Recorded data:
[Start of section]

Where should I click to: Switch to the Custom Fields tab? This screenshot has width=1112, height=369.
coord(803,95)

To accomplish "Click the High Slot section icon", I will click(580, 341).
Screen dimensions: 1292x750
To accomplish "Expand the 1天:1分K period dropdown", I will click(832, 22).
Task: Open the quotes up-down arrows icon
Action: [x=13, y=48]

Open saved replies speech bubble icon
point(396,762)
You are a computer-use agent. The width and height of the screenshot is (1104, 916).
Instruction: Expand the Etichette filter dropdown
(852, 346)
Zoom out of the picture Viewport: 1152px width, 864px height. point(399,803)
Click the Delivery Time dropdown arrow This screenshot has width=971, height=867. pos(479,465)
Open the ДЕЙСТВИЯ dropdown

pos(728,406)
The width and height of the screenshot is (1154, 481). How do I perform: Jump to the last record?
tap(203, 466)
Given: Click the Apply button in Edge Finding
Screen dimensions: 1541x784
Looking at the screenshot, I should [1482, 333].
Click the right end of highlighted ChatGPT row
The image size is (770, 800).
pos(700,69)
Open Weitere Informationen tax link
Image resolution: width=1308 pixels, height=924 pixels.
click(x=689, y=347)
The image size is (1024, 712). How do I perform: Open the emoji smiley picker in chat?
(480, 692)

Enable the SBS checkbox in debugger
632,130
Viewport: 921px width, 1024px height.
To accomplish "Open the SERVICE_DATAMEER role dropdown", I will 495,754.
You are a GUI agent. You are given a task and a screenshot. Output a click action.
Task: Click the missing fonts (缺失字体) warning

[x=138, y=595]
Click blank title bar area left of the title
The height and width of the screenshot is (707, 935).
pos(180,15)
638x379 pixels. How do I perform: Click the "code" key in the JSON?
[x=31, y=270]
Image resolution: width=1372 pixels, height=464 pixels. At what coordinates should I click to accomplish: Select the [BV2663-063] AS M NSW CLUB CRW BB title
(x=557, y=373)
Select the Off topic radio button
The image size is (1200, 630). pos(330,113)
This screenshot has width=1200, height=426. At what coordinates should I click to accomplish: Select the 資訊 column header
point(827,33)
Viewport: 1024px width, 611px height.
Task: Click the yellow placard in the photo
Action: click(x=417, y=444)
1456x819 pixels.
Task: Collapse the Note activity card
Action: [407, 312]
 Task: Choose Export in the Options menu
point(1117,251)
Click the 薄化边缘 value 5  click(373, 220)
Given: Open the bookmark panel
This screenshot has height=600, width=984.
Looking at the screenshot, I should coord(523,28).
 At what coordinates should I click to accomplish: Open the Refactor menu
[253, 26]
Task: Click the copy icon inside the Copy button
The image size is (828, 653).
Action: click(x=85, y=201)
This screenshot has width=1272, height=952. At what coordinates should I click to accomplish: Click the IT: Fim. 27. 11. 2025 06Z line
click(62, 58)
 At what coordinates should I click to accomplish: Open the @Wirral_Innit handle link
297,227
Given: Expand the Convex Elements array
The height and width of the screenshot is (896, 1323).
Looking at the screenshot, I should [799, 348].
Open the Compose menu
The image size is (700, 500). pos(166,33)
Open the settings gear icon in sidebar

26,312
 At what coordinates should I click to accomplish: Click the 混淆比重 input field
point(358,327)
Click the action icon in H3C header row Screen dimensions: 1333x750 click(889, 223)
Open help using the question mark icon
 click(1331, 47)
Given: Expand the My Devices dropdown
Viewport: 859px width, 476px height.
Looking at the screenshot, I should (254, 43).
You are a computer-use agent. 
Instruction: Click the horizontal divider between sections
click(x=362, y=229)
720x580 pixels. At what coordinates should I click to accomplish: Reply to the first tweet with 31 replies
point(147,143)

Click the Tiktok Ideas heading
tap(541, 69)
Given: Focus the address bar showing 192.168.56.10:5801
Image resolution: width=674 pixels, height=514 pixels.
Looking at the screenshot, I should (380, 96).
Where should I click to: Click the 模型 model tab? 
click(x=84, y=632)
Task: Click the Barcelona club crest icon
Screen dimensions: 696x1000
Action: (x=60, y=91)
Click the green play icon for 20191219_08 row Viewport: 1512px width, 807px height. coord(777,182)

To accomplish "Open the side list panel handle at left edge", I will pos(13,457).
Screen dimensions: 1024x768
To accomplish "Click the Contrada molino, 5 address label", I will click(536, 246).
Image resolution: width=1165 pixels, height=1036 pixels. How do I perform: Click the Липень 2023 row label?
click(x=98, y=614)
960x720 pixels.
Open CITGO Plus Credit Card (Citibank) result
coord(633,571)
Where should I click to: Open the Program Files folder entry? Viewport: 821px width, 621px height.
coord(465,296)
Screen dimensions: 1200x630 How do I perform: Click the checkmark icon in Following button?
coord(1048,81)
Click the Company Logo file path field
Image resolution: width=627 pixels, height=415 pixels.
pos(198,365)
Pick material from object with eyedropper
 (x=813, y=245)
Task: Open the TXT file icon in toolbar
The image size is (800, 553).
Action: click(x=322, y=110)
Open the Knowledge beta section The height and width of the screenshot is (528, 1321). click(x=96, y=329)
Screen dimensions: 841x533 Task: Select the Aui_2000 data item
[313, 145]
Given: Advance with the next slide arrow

[End of section]

◆ **Your instructions**
Put down each entry again, unchanged and complete.

◆ **Exercise solution**
Where should I click to: Switch to the Custom Fields tab? This screenshot has width=1112, height=369.
coord(803,95)

To accomplish "Click the High Slot section icon", I will click(580, 341).
Screen dimensions: 1292x750
To accomplish "Expand the 1天:1分K period dropdown", I will click(832, 22).
Task: Open the quotes up-down arrows icon
Action: [x=13, y=48]

Open saved replies speech bubble icon
point(396,762)
You are a computer-use agent. The width and height of the screenshot is (1104, 916).
Instruction: Expand the Etichette filter dropdown
(852, 346)
Zoom out of the picture Viewport: 1152px width, 864px height. point(399,803)
Click the Delivery Time dropdown arrow This screenshot has width=971, height=867. pos(479,465)
Open the ДЕЙСТВИЯ dropdown

pos(728,406)
The width and height of the screenshot is (1154, 481). How do I perform: Jump to the last record?
tap(203, 466)
Given: Click the Apply button in Edge Finding
Screen dimensions: 1541x784
Looking at the screenshot, I should [1482, 333].
Click the right end of highlighted ChatGPT row
The image size is (770, 800).
pos(700,69)
Open Weitere Informationen tax link
Image resolution: width=1308 pixels, height=924 pixels.
click(x=689, y=347)
The image size is (1024, 712). How do I perform: Open the emoji smiley picker in chat?
(480, 692)

Enable the SBS checkbox in debugger
632,130
Viewport: 921px width, 1024px height.
To accomplish "Open the SERVICE_DATAMEER role dropdown", I will 495,754.
You are a GUI agent. You are given a task and a screenshot. Output a click action.
Task: Click the missing fonts (缺失字体) warning

[x=138, y=595]
Click blank title bar area left of the title
The height and width of the screenshot is (707, 935).
pos(180,15)
638x379 pixels. How do I perform: Click the "code" key in the JSON?
[x=31, y=270]
Image resolution: width=1372 pixels, height=464 pixels. At what coordinates should I click to accomplish: Select the [BV2663-063] AS M NSW CLUB CRW BB title
(x=557, y=373)
Select the Off topic radio button
The image size is (1200, 630). pos(330,113)
This screenshot has width=1200, height=426. At what coordinates should I click to accomplish: Select the 資訊 column header
point(827,33)
Viewport: 1024px width, 611px height.
Task: Click the yellow placard in the photo
Action: click(x=417, y=444)
1456x819 pixels.
Task: Collapse the Note activity card
Action: [407, 312]
 Task: Choose Export in the Options menu
point(1117,251)
Click the 薄化边缘 value 5  click(373, 220)
Given: Open the bookmark panel
This screenshot has height=600, width=984.
Looking at the screenshot, I should coord(523,28).
 At what coordinates should I click to accomplish: Open the Refactor menu
[253, 26]
Task: Click the copy icon inside the Copy button
The image size is (828, 653).
Action: click(x=85, y=201)
This screenshot has width=1272, height=952. At what coordinates should I click to accomplish: Click the IT: Fim. 27. 11. 2025 06Z line
click(62, 58)
 At what coordinates should I click to accomplish: Open the @Wirral_Innit handle link
297,227
Given: Expand the Convex Elements array
The height and width of the screenshot is (896, 1323).
Looking at the screenshot, I should [799, 348].
Open the Compose menu
The image size is (700, 500). pos(166,33)
Open the settings gear icon in sidebar

26,312
 At what coordinates should I click to accomplish: Click the 混淆比重 input field
point(358,327)
Click the action icon in H3C header row Screen dimensions: 1333x750 click(889, 223)
Open help using the question mark icon
 click(1331, 47)
Given: Expand the My Devices dropdown
Viewport: 859px width, 476px height.
Looking at the screenshot, I should (254, 43).
You are a computer-use agent. 
Instruction: Click the horizontal divider between sections
click(x=362, y=229)
720x580 pixels. At what coordinates should I click to accomplish: Reply to the first tweet with 31 replies
point(147,143)

Click the Tiktok Ideas heading
tap(541, 69)
Given: Focus the address bar showing 192.168.56.10:5801
Image resolution: width=674 pixels, height=514 pixels.
Looking at the screenshot, I should (380, 96).
Where should I click to: Click the 模型 model tab? 
click(x=84, y=632)
Task: Click the Barcelona club crest icon
Screen dimensions: 696x1000
Action: (x=60, y=91)
Click the green play icon for 20191219_08 row Viewport: 1512px width, 807px height. coord(777,182)

To accomplish "Open the side list panel handle at left edge", I will pos(13,457).
Screen dimensions: 1024x768
To accomplish "Click the Contrada molino, 5 address label", I will click(536, 246).
Image resolution: width=1165 pixels, height=1036 pixels. How do I perform: Click the Липень 2023 row label?
click(x=98, y=614)
960x720 pixels.
Open CITGO Plus Credit Card (Citibank) result
coord(633,571)
Where should I click to: Open the Program Files folder entry? Viewport: 821px width, 621px height.
coord(465,296)
Screen dimensions: 1200x630 How do I perform: Click the checkmark icon in Following button?
coord(1048,81)
Click the Company Logo file path field
Image resolution: width=627 pixels, height=415 pixels.
pos(198,365)
Pick material from object with eyedropper
 (x=813, y=245)
Task: Open the TXT file icon in toolbar
The image size is (800, 553).
Action: click(x=322, y=110)
Open the Knowledge beta section The height and width of the screenshot is (528, 1321). click(x=96, y=329)
Screen dimensions: 841x533 Task: Select the Aui_2000 data item
[313, 145]
Given: Advance with the next slide arrow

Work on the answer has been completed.